• [Consigne 1] Dressez la liste de tous les pays nommés dans le texte sur la dette italienne.
• [Consigne 2] Réécrivez tout ce qui va de « Le nouveau gouvernement commissionné » jusqu'à « grosses fortunes, etc. » dans le texte sur la dette italienne, en mettant « taxe sur la valeur ajoutée » à la place de « TVA ».
• [Consigne 3] Prolongez le texte sur la crise de la dette italienne à partir de sa dernière phrase.

• [Texte retenu]

L’Italie compte parmi les plus « mauvais élèves » de la zone euro si l’on retient le critère du pourcentage de sa dette publique sur son PIB (120 %). Elle arrive en avant-dernière position, juste devant la Grèce (162 %) et derrière l’Irlande (112 %), l’Autriche, le Portugal (tous deux à 102 %) et la Belgique (97 %) [1]. La crise de la dette en Italie est si grave qu’elle a eu pour conséquence le renversement du quasi indéboulonnable gouvernement de Berlusconi, qui voulait tout sauf abandonner son poste de premier ministre. Les taux d’intérêt des Bons du Trésor Pluriannuels (BTP) avaient atteint un pic à 7 % (avec un spread [2] des BTP de 575 points de pourcentage), soit un seuil technique et psychologique au-delà duquel plane le spectre du défaut. Le 9 novembre, au lendemain de l’annonce de la démission de Berlusconi (après que le Parlement lui a refusé sa confiance sur le bilan financier), les taux d’intérêt ont commencé à redescendre (avec un taux de 5-6 % et un spread de 380-400 points), suscitant l’enthousiasme des économistes libéraux qui applaudissent le nouveau gouvernement. En réalité, il y a peu de raisons de se réjouir puisque les travailleurs italiens n’ont pas fini de payer « leur » dette.

Le nouveau gouvernement commissionné par l’Union européenne et présidé par le professeur Monti, loin de pouvoir améliorer la situation, n’est pas seulement aligné sur les diktats européens et la politique néolibérale, mais aussi sur la politique berlusconienne. Une continuité qui est évidente dans les mesures prises : taxation sur la résidence principale (que dernièrement Berlusconi avait éliminée pour raisons électorales), augmentation de la TVA (qui va peser surtout sur les classes moins aisées) et du prix de l’essence, hausse des dépenses militaires, aucun impôt sur les grosses fortunes, etc.

• [Données fournies]
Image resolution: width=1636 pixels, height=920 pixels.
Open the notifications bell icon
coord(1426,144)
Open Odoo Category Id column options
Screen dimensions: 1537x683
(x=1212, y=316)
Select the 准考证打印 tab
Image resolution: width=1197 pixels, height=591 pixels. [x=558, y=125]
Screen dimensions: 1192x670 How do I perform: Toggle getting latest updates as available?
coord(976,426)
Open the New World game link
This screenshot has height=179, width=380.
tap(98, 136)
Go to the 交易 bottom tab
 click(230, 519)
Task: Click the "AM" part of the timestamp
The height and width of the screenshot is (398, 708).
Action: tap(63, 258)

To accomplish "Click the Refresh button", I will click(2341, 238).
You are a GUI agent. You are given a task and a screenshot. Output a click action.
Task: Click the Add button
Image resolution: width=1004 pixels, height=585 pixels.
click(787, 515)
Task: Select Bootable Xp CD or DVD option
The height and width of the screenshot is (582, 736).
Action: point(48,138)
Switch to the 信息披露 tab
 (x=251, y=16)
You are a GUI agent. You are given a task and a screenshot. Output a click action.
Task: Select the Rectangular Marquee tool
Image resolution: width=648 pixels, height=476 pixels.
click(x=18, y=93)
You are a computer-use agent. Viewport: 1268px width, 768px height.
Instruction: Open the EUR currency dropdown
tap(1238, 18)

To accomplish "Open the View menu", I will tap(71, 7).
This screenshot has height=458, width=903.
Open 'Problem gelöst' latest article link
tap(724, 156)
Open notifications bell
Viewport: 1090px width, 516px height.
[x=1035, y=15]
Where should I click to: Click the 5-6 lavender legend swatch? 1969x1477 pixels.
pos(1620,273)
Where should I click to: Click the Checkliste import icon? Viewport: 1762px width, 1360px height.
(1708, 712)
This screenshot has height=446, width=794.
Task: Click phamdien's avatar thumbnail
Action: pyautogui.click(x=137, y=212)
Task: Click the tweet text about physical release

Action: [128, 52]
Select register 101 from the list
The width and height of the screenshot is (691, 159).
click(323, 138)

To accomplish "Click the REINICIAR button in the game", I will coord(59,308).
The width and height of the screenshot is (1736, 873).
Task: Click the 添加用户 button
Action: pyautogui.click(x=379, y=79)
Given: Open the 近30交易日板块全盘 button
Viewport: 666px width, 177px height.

• [Bonne réponse 1] Italie, Grèce, Irlande, Autriche, Portugal, Belgique

• [Bonne réponse 2]
Le nouveau gouvernement commissionné par l’Union européenne et présidé par le professeur Monti, loin de pouvoir améliorer la situation, n’est pas seulement aligné sur les diktats européens et la politique néolibérale, mais aussi sur la politique berlusconienne. Une continuité qui est évidente dans les mesures prises : taxation sur la résidence principale (que dernièrement Berlusconi avait éliminée pour raisons électorales), augmentation de la taxe sur la valeur ajoutée (qui va peser surtout sur les classes moins aisées) et du prix de l’essence, hausse des dépenses militaires, aucun impôt sur les grosses fortunes, etc.

• [Bonne réponse 3]
Une continuité qui se remarque aussi dans la forme : le même lexique, le même optimisme économique, les mêmes salons du pouvoir télévisés utilisés pour lancer, sans aucun débat contradictoire, le programme politique gouvernemental. La nouvelle « manœuvre Sauver-l’Italie », nom donné au plan d’austérité de 33 milliards d’euros [3] annoncé par Monti, devra, selon le premier ministre et son équipe, permettre de sortir de la crise de la dette. Un plan qui, sans surprise, veut faire payer la facture aux travailleurs et pensionnés.
Enfin, une continuité politique pour laquelle, nous, les Italiens, n’avons pas été consultés.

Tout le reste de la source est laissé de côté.